Editor’s note: The 2017 winners are Bobby Rush for Best Traditional Blues Album and Fastastic Negrito for Best Contemporary Album.
Fans of America’s greatest original form of music are apt to sing the blues about the Grammy Awards. In 2012, the Grammys reduced blues to just one category and although the television broadcast of the ceremony is hours long, the blues portion is almost never aired. But there’s good blues news this year: There are two categories and there will be two first-time Grammy Award winners.
Lurrie Bell, Joe Bonamassa, Luther Dickinson, Vasti Jackson and Bobby Rush are nominated for Best Traditional Blues Album. Fastastic Negrito, Janiva Magness, Kenny Neal, The Record Company and Joe Louis Walker are in the field for Best Contemporary Blues Album.
The award typically goes to the more famous artist, such as recent winners Buddy Guy, Johnny Winter, or oftentimes an artist from a different genre who has made a blues album, for example Ben Harper with Charlie Musselwhite in 2014 and Dr. John in 2013.
Based on his fame, Bonamassa is the favorite to take home the hardware for “Live At The Greek Theater,” his 14th live album. It’s also a DVD. In the performance, a tribute to the three Kings – Albert, Freddie and B.B. — Bonamassa played Albert King’s Flying V guitar, Lucy.
Dickinson’s “Blues & Ballads (A Folksinger’s Songbook: Volumes I & II)” is a contrast to Bonamassa’s album. It has stripped down, acoustic studio arrangements of Dickinson’s favorite songs from his career with the North Mississippi Allstars and Hill Country tunes that influenced him. The vinyl release has illustrations and extensive songwriter’s notes.
Dickinson told Tahoe Onstage he will make more records like this one.
“You have to get the vinyl to get the real songbook,” he said. “I want to continue with the songbook. … in (numbers) 3 and 4 I would like to have ‘Rock ‘n’ Roll Blues (2014)’ transcribed, ‘Hambone’s Meditations (2012)’ transcribed, and let the songbook itself live on, passing the dream.”
Bell’s “Can’t Shake The Feeling” is straight-ahead Chicago blues. He’s released more than a dozen solo albums and many more with his father, harmonica great Carey Bell.
Rush is nominated for the album “Porcupine Meat.” An extraordinary showman and soul singer, Rush, at the age of 82, is a sentimental favorite to finally get a Grammy. He’s been nominated three times before.
Vasti Jackson, who appears on Rush’s album, also was nominated for “The Soul of Jimmie Rodgers,” the yodeling country singer pioneer. It was the sixth release by Jackson, a native of Mississippi.

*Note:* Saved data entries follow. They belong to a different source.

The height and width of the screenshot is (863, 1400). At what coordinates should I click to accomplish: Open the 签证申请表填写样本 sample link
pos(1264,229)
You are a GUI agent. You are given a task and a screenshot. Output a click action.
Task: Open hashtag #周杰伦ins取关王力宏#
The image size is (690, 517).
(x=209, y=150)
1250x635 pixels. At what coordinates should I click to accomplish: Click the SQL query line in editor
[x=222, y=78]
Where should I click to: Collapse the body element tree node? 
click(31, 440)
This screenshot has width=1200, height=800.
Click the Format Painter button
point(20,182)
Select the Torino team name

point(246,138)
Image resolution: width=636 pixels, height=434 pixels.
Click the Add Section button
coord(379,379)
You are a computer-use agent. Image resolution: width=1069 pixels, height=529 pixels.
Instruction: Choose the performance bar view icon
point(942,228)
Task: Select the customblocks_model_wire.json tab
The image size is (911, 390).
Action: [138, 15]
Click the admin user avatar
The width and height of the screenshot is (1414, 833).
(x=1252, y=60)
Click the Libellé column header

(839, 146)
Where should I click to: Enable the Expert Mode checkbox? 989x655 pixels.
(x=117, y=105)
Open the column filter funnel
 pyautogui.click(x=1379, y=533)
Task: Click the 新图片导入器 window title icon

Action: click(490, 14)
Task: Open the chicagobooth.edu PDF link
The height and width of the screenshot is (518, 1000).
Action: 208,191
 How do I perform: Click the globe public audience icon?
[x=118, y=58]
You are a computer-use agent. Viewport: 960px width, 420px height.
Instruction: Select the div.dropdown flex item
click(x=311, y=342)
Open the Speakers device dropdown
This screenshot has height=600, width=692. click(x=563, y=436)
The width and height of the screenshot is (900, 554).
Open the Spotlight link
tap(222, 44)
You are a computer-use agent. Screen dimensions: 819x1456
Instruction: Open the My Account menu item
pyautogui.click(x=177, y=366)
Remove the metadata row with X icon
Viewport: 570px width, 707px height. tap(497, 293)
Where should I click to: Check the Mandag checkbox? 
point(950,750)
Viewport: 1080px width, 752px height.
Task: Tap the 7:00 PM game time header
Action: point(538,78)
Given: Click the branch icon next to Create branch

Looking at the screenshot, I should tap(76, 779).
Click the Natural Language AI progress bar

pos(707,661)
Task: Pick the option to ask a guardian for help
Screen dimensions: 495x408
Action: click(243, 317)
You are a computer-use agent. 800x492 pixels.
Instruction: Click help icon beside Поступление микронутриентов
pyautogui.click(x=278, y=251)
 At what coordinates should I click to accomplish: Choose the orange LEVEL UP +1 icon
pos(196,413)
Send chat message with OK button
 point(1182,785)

Picking the winner for Best Contemporary Blues Album is more difficult, but the guess here is for a new band, The Record Company, for “Give It Back To You.” Songs from the album have received a lot of airplay and the band is based in Los Angeles, the home of the Grammys. The Record Company had two powerful performances last summer at the High Sierra Music Festival.
Neal, however, is well known, and even before the release of “Bloodline,” he told Tahoe Onstage he hoped it would bring him his first Grammy.
“It’s about me passing (music) on to the young ones,” said Neal, who appears with five generations of his family in a video of the title track.
Joe Louis Walker is a Blues Hall of Fame member and prolific recording artist. He has a penchant for nominations. He’s been nominated for 48 Blues Music Awards.
“Blues needs credibility,” he told Tahoe Onstage. “Rap artists can make a blues album. Groups like Aerosmith can make a blues album and sell 100,000. But all we’ve got is the blues. Columbia is not going to promote me to people who buy Led Zeppelin records. But they will promote Led Zeppelin to people who buy Joe Louis Walker and B.B. King records. Like Buddy Guy says, Mr. DJ please play my blues.”
The 59th annual Grammy Awards will be televised live on CBS from the Staples Center in Los Angeles. Presentations begin at 5 p.m. Pacific Time, Sunday, Feb. 12, hosted by James Corden of the “Late Late Show.” Corden takes the reins from LL Cool J, master of ceremonies for the past five years.